- Amien Sunaryadi menilai pasal kerugian negara menghambat pemberantasan korupsi.
- Pasal tersebut membuat para pejabat BUMN takut mengambil inovasi bisnis.
- Amien mengusulkan pemberantasan korupsi fokus pada kasus suap dan gratifikasi.
Suara.com - Kritik tajam terhadap fondasi hukum pemberantasan korupsi di Indonesia datang dari figur yang pernah berada di jantung lembaga antirasuah.
Mantan Wakil Ketua Komisi Pemberantasan Korupsi (KPK), Amien Sunaryadi, secara tegas menyatakan, keberadaan Pasal 2 dan 3 dalam Undang-Undang Nomor 20 Tahun 2001 tentang Pemberantasan Tindak Pidana Korupsi terbilang problematik.
Sebab, kata dia, pasal itu justru menjadi penyebab utama perang melawan korupsi di negeri ini seolah berjalan di tempat.
Kedua pasal tersebut, mendefinisikan korupsi yang berfokus pada kerugian finansial negara.
Pasal 2 menyasar perbuatan memperkaya diri sendiri yang merugikan keuangan negara.
Sementara Pasal 3 berfokus pada penyalahgunaan kewenangan yang dapat merugikan keuangan negara.
Menurut Amien, fokus pada elemen "kerugian negara" inilah yang menjadi masalah fundamental.
“Tidak ada harapan perbaikan pemberantasan korupsi kalau pasal ini ada. Sejak KPK didirikan pada 2004 sampai sekarang, kita lihat korupsi di Indonesia tidak berkurang,” kata Amien saat memberikan keterangan sebagai saksi dalam sidang dugaan korupsi akuisisi PT Jembatan Nusantara (JN) oleh PT ASDP Ferry Indonesia, di Pengadilan Negeri Jakarta Pusat, Jumat (17/10/2025).
Pernyataan keras Amien dipicu oleh pertanyaan dari tim pembela hukum terdakwa mantan direksi ASDP—Ira Puspadewi, M Yusuf Hadi, dan Harry M.A.C.
Baca Juga: Sidang ASDP, Eks Bawahan Kenang Ira Puspadewi Berantas Preman dan Ajarkan Zero Fraud
Mereka menyoroti simpang siur penghitungan kerugian negara dalam kasus ini, di mana jaksa penuntut umum KPK menghitung sendiri kerugian sebesar Rp 1,253 triliun.
Angka ini bertentangan dengan fakta proses akuisisi telah diawasi oleh BPKP, BPK, dan Jamdatun, yang semuanya menyatakan tidak ada kerugian negara.
Hal ini juga dinilai janggal karena SEMA Mahkamah Agung Nomor 4 Tahun 2016 menegaskan hanya Badan Pemeriksa Keuangan (BPK) atau putusan hakim yang berwenang menetapkan kerugian negara.

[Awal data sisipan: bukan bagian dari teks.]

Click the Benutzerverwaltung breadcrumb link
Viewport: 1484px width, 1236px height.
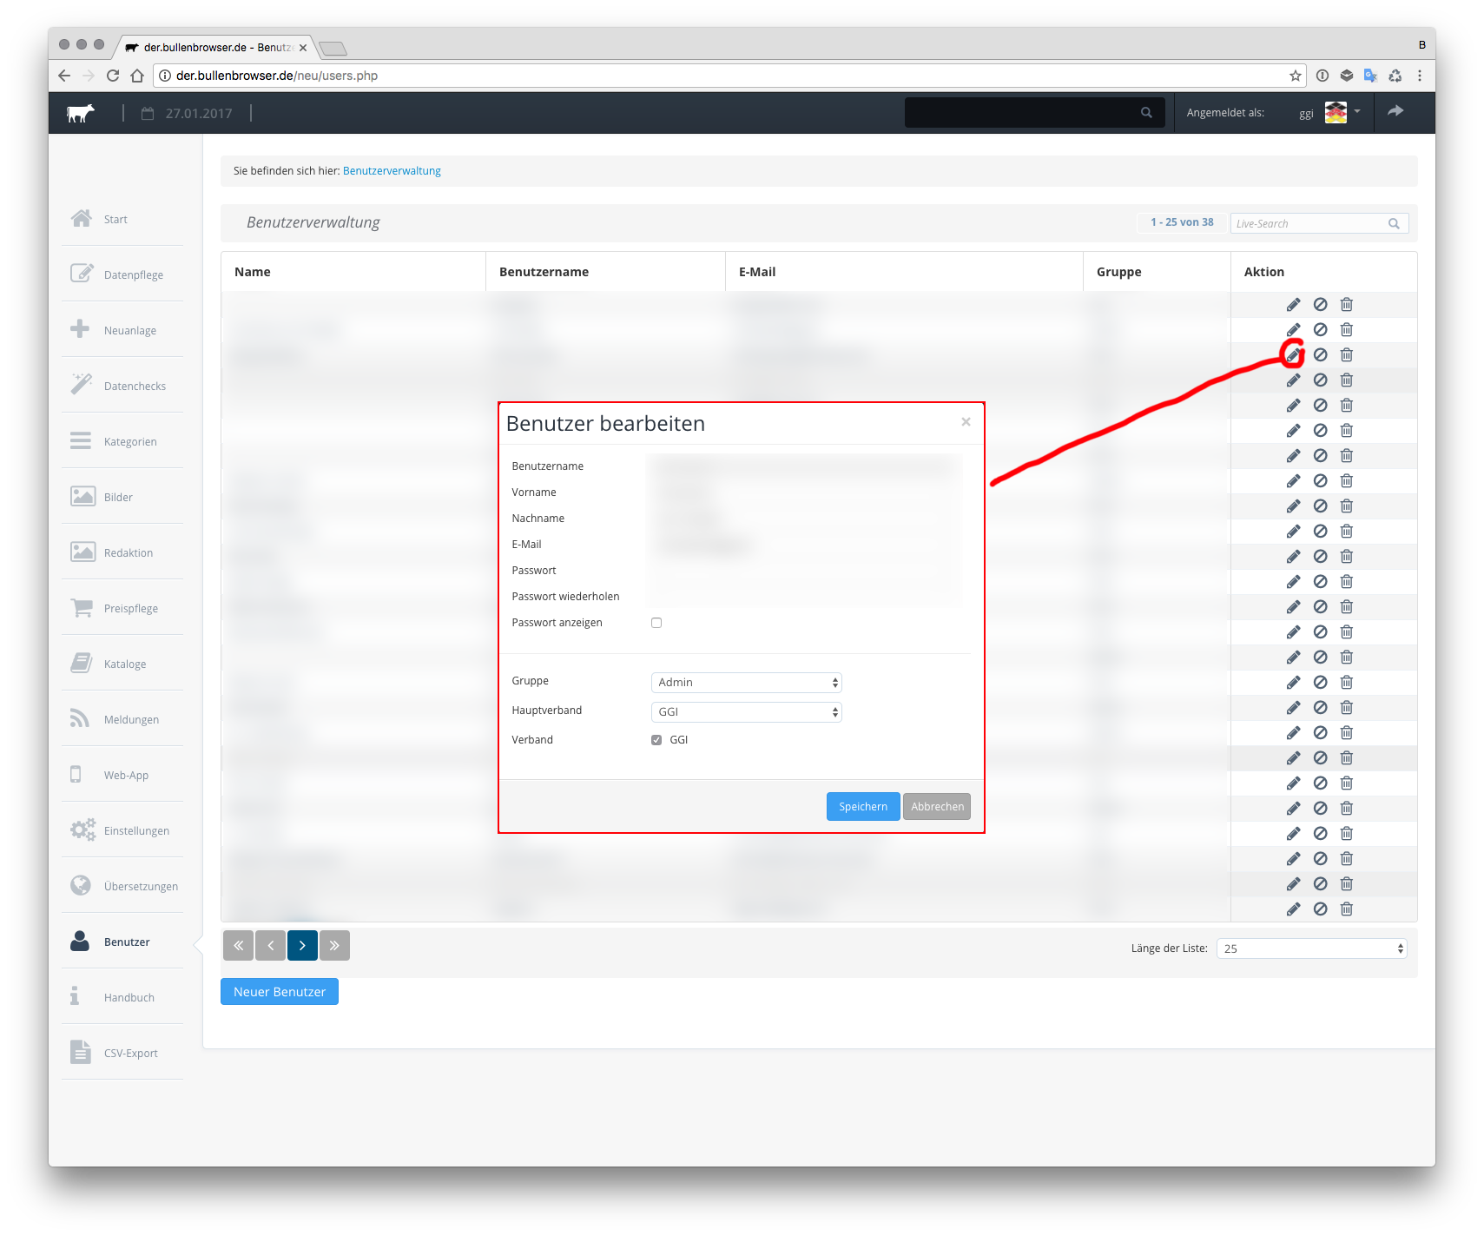click(392, 171)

Standar Ganda yang Menghambat di Kancah Internasional
Amien menegaskan, klausul "merugikan keuangan negara" merupakan anomali hukum yang hampir secara eksklusif hanya ada di Indonesia.
Lembaga antikorupsi di negara lain seperti Australia, Malaysia, hingga Hong Kong tidak menggunakannya sebagai landasan utama.